その日の放課後、雨が酷くなって雷まで鳴りそうになった。
「…雨、止まないね」
雨は空を見上げて言った。
「……あぁ」
帰り道、オレ達の間に会話はなかった。雨は何故か小さくなってるしオレはオレでほんのちょっとビビっていた。
「あ、卯木嶋君。今帰り?ちょっと話があるんだけど」
知らない女子が雨に話しかけてきた。
「…え?」
雨はオレを見上げてきたのでオレは知らん顔をしてそのまま帰った。雨を置いて
彼女はきっと雨が好きなんだろう。雨が好きで告白するつもりだろう。
そう思うとなんだか胸の奥にチクッとした痛みが走った。
「…んだ、これ」
オレは胸を押さえながら家路を急いだ。止みそうにない雨は段々、強くなる一方で雷も鳴りそうだ。

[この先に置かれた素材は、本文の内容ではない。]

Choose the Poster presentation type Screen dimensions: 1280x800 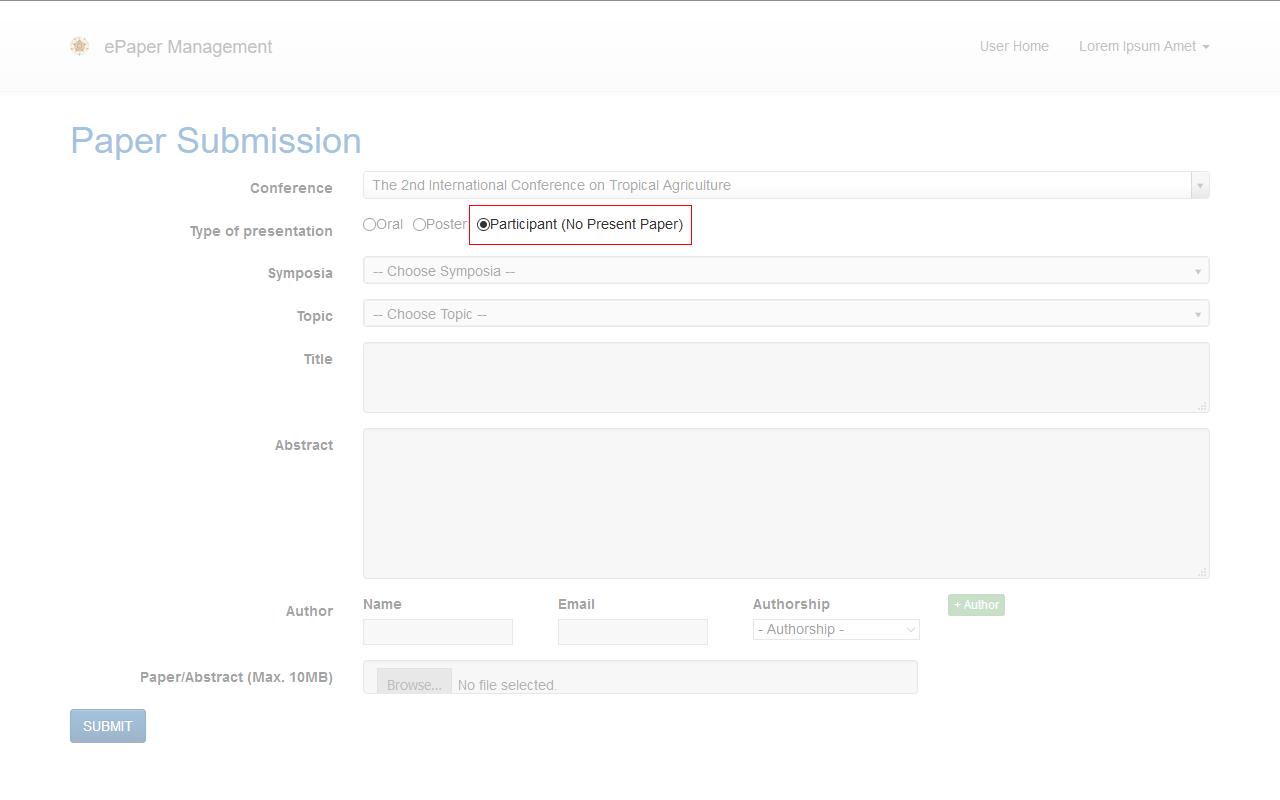(x=420, y=225)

オレは情けない話、雷が苦手だ。昔から雷が怖くて雷が鳴るとギャーギャー泣いていたのを思い出す。
「…い、今…なっ…た…?」
雷が遠くの方で鳴っていたのに次第に音が大きくなって近づいてくる。近くのちょうど誰もいないボロボロの空き家に入って雷が止むのを待っていた。

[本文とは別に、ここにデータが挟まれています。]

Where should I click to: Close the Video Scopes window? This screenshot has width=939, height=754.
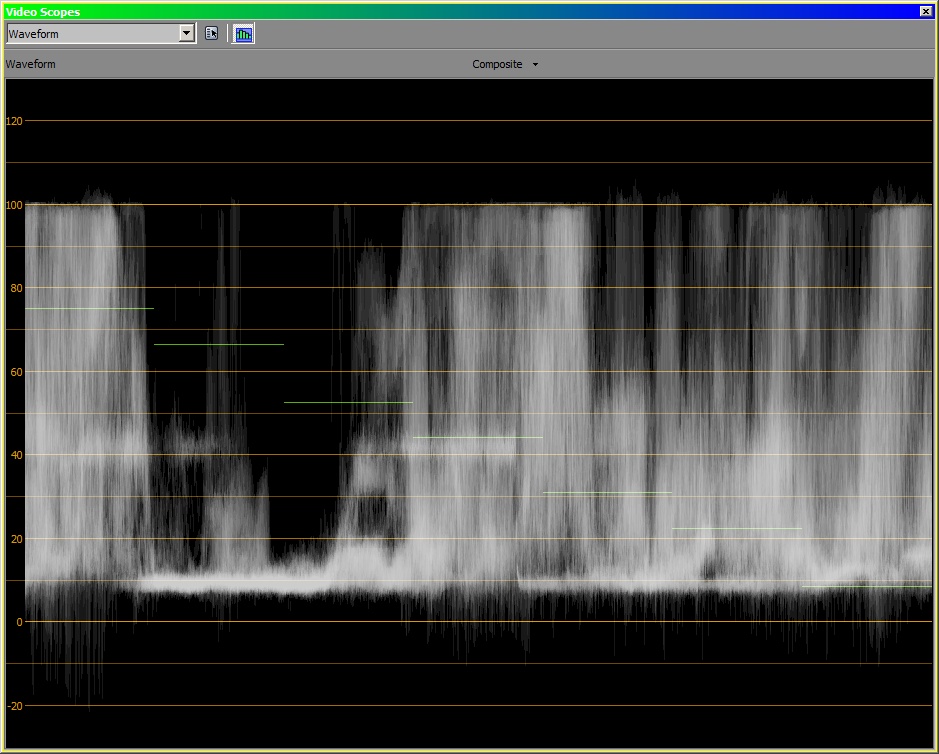tap(926, 11)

目を瞑って俯いているとふいに手を掴まれた。びっくりして顔を上げると雨が心配そうな顔で見ていた。
「…あ…め……?」
「智君大丈夫?」
「はぁ?何言ってんだよ。大丈夫に決まってるだろ」
オレは気丈に振る舞ったが雨は
「ウソつかなくていいよ。泣いてるじゃない」
オレの頬の雫を拭いた。
「…あ……」
「智君、大丈夫だよ。僕がいるから」
そう言って手を握ってくれた。
「…なぁ、雨。オレ情けないよな。雷が怖いなんて」
「誰にでも怖いものくらいあるよ」
雨はいつもオレの話を笑わないで聞いてくれる。そうしていつもオレの傍にいてくれる。
「…お前の手、あったけえな」
今まで人の温もりに触れたことがなかった。
「智君かわいい」
「…どこが」
「かわいいよ、智君は」
「…うっせ」
オレは雨が苦手だ。急に降る雨も、雨が連れてくる雷も。でもしつこい雨は苦手じゃない。